Synthesis of Bis(amino acids) Containing the Styryl-cyclobutane Core by Photosensitized [2+2]-Cross-cycloaddition of Allylidene-5(4H)-oxazolones

The irradiation of 2-aryl-4-(E-3 '-aryl-allylidene)-5(4H)-oxazolones 1 with blue light (456 nm) in the presence of [Ru(bpy)(3)](BF4)(2) (bpy = 2,2 '-bipyridine, 5% mol) gives the unstable cyclobutane-bis(oxazolones) 2 by [2+2]-photocycloaddition of two oxazolones 1. Each oxazolone contributes to the formation of 2 with a different C=C bond, one of them reacting through the exocyclic C=C bond, while the other does so through the styryl group. Treatment of unstable cyclobutanes 2 with NaOMe/MeOH produces the oxazolone ring opening reaction, affording stable styryl-cyclobutane bis(amino acids) 3. The reaction starts with formation of the T-1 excited state of the photosensitizer (3)[Ru*(bpy)(3)](2+), which reacts with S-0 of oxazolones 1 through energy transfer to give the oxazolone T-1 state (3)(oxa*)-1, which is the reactive species and was characterized by transient absorption spectroscopy.
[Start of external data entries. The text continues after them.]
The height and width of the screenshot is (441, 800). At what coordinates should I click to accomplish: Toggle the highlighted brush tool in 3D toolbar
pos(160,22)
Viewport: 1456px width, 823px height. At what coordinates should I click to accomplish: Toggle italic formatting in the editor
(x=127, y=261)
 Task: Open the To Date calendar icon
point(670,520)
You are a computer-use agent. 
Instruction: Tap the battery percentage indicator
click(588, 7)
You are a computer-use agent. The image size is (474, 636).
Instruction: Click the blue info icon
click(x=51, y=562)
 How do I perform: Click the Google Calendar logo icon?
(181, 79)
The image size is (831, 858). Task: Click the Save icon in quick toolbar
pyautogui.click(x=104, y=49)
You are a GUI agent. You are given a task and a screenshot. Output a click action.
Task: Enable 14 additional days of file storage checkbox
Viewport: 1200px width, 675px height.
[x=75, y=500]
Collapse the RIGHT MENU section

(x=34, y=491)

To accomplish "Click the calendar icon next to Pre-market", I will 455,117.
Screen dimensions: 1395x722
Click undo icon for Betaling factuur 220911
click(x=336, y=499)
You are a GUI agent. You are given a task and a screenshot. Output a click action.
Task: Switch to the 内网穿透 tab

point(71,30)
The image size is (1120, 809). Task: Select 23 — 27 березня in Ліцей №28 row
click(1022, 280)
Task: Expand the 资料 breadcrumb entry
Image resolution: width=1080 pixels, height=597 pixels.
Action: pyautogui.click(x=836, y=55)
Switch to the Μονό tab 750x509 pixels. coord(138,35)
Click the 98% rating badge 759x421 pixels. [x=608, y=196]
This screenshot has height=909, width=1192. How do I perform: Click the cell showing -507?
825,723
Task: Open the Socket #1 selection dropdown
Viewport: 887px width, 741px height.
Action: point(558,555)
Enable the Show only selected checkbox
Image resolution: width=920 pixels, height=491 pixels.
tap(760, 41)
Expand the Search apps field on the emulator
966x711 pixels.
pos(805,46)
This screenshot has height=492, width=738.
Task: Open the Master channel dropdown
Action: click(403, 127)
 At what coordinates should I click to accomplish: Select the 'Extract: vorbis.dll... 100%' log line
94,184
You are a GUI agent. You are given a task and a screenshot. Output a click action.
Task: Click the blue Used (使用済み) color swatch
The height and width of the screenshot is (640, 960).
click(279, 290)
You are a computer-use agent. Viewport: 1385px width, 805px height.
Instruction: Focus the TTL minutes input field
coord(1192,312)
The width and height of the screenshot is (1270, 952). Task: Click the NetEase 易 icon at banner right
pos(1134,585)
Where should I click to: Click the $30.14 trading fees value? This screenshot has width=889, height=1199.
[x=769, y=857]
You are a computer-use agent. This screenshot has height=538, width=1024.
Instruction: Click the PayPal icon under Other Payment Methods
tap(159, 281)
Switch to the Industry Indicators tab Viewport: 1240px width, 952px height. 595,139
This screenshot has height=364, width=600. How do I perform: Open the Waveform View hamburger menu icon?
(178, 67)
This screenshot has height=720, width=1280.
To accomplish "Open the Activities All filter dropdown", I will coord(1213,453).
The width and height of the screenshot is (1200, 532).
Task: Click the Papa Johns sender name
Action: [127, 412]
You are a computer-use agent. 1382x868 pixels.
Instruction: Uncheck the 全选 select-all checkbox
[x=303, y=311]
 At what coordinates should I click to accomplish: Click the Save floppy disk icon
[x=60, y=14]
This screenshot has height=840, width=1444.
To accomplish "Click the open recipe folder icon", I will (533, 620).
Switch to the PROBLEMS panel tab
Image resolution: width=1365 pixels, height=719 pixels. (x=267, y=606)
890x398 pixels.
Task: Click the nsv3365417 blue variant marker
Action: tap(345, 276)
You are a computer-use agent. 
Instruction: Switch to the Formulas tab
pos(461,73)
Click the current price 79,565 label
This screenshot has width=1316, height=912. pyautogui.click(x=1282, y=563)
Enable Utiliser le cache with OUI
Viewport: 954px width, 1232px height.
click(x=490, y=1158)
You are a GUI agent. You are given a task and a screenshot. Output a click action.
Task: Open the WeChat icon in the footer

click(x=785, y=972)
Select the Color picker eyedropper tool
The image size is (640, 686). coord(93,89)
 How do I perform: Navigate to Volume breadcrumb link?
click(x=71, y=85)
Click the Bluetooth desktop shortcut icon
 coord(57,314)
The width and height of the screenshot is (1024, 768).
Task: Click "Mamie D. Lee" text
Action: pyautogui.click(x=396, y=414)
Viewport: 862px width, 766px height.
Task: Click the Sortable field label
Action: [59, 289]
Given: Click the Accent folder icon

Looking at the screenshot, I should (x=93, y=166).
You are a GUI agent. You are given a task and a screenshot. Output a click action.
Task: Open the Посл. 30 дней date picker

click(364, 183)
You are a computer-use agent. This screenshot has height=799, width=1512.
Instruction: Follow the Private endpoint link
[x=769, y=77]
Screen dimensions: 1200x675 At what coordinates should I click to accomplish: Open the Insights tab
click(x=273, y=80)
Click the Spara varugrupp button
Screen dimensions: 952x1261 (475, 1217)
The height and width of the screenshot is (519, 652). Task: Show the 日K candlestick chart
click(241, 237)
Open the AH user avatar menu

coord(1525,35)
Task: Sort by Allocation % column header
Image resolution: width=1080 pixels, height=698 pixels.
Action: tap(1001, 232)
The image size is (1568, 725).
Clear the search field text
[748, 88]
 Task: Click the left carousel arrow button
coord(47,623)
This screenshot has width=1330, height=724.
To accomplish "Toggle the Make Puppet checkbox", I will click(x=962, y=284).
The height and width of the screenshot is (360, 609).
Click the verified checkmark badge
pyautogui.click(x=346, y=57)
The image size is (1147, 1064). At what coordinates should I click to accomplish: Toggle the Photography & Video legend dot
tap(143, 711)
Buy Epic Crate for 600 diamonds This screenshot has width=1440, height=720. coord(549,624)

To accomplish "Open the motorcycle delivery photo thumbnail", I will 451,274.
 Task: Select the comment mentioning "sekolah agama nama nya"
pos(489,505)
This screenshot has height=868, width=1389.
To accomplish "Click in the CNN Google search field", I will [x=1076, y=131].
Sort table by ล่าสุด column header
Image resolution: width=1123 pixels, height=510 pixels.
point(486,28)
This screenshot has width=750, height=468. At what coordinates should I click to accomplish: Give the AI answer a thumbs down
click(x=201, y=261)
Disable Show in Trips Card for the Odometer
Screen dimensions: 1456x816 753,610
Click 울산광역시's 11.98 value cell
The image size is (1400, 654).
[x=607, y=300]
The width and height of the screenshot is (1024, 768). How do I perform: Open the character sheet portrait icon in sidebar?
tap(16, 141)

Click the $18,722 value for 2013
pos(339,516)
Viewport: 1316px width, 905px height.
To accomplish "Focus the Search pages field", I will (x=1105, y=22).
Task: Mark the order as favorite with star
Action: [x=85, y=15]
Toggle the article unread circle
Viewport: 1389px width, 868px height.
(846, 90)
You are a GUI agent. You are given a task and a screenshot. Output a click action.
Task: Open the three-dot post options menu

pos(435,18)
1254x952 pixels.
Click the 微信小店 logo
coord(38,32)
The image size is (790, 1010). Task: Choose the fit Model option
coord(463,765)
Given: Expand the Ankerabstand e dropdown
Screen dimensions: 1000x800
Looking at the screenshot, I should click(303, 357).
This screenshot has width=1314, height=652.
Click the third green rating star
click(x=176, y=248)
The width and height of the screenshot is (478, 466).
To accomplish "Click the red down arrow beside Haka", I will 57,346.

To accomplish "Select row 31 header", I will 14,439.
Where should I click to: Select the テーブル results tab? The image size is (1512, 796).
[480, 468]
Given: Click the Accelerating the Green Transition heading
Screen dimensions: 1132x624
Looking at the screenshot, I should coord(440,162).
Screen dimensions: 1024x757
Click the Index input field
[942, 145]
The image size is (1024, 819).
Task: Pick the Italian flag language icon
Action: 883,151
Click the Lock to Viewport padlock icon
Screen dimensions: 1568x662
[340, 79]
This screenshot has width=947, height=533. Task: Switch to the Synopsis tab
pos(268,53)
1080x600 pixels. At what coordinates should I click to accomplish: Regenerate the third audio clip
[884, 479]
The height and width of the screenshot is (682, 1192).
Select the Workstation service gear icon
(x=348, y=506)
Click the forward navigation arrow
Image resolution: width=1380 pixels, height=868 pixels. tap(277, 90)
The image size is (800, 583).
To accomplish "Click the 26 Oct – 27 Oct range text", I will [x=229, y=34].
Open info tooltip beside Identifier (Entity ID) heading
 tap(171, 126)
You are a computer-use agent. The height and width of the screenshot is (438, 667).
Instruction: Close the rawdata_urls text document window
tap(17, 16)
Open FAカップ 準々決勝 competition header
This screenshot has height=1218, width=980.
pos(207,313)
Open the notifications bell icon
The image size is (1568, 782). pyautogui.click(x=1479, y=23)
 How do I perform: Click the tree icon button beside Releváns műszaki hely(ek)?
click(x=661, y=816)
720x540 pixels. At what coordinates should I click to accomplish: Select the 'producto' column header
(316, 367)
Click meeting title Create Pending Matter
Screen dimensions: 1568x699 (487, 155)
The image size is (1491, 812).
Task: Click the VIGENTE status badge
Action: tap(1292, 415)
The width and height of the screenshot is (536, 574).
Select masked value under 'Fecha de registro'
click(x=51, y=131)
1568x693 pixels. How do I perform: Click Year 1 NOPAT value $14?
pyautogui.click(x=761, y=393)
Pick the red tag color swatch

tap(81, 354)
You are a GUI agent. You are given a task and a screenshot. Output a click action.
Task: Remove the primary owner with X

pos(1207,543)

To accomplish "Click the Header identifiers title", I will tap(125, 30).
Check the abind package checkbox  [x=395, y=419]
Measurement of the half-life of (3)(oxa*)-1 for 1a, 1b and 1d shows large values for 1a and 1b (10-12 mu s), while that of 1d is shorter (726 ns). Density functional theory (DFT) modeling displays strong structural differences in the T-1 states of the three oxazolones. Moreover, study of the spin density of T-1 state (3)(oxa*)-1 provides clues to understanding the different reactivity of 4-allylidene-oxazolones described here with respect to the previously reported 4-arylidene-oxazolones.